Now that we have a number of numerical methods implemented, we want to compare them to see which method is best and in what circumstances.

We have a few test functions we were trying these methods over. Namely the following:

- $\cos{x}$ over [0, $\pi{}$]
- $2x + 1$ over [0, 1]
- $4-x^2$ over [0, 2]
- $5x^3 – 6x^2 + 0.3x$ over [-1, 3]

Let’s start with some examples of our output.

### Summary of Methods for $\cos{x}$ over [0, $\pi{}$]

Method |
Delta |
Percent Error |
---|---|---|

Midpoint | $0.1$ | -0.208927 |

Simpsons | $0.1$ | 0.054748 |

Right Rectangle | $0.1$ | 4.31267 |

Riemann | $0.1$ | 5.020046 |

Trapezoidal | $0.1$ | -0.33364 |

Left Rectangle | $0.1$ | -4.979954 |

### Summary of Methods for $5x^3 – 6x^2 + 0.3x$ over [-1, 3] (*)

Method |
Delta |
Percent Error |
---|---|---|

Midpoint | $0.00001$ | -0.00181 |

Simpsons | $0.00001$ | 0.00000 |

Right Rectangle | $0.00001$ | -0.00284 |

Riemann | $0.00001$ | -0.00103 |

Trapezoidal | $0.00001$ | -0.00181 |

Left Rectangle | $0.00001$ | -0.00078 |

Between these two sets of data, Let’s take a closer look at the magnitudes of the percent errors to see which method is more correct and then rank them.

Looking back at the first table, we can fairly easily tell that Simpsons rule is the best and Riemman sums was the worst.
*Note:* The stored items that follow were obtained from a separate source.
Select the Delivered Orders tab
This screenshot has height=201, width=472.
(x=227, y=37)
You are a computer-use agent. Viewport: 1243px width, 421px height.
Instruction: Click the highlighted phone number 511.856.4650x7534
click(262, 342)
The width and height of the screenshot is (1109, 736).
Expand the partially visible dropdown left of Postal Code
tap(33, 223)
A little more difficult to pull out an order, so we made the computer compute the order: Simpsons, Midpoint, Trapezoidal, Right Rectangle, Left Rectangle, Riemann.

And same for the second table, we can easily see Simpsons was the best and Right Rectangle was the worst. And the order: Simpsons, Left Rectangle, Riemann, Trapezoidal, Midpoint, Right_rectangle.
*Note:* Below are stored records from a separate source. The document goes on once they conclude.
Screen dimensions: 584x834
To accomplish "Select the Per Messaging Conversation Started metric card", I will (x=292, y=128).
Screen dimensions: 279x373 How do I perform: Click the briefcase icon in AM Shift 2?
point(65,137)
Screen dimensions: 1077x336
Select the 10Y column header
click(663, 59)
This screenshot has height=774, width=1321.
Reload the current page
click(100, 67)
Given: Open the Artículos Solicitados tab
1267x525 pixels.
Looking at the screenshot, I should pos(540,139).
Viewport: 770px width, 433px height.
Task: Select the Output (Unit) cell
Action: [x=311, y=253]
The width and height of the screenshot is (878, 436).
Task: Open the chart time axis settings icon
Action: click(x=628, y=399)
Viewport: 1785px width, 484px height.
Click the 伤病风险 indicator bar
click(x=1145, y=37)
Remember, when looking at the order between these two functions, we cannot say anything about each of the methods because we are changing two things in the comparison (the width of the rectangles summed and the function).

Now let’s take a closer look at the overall most correct method for all functions for each delta. That is, we will be varying the delta and looking at which method was the best.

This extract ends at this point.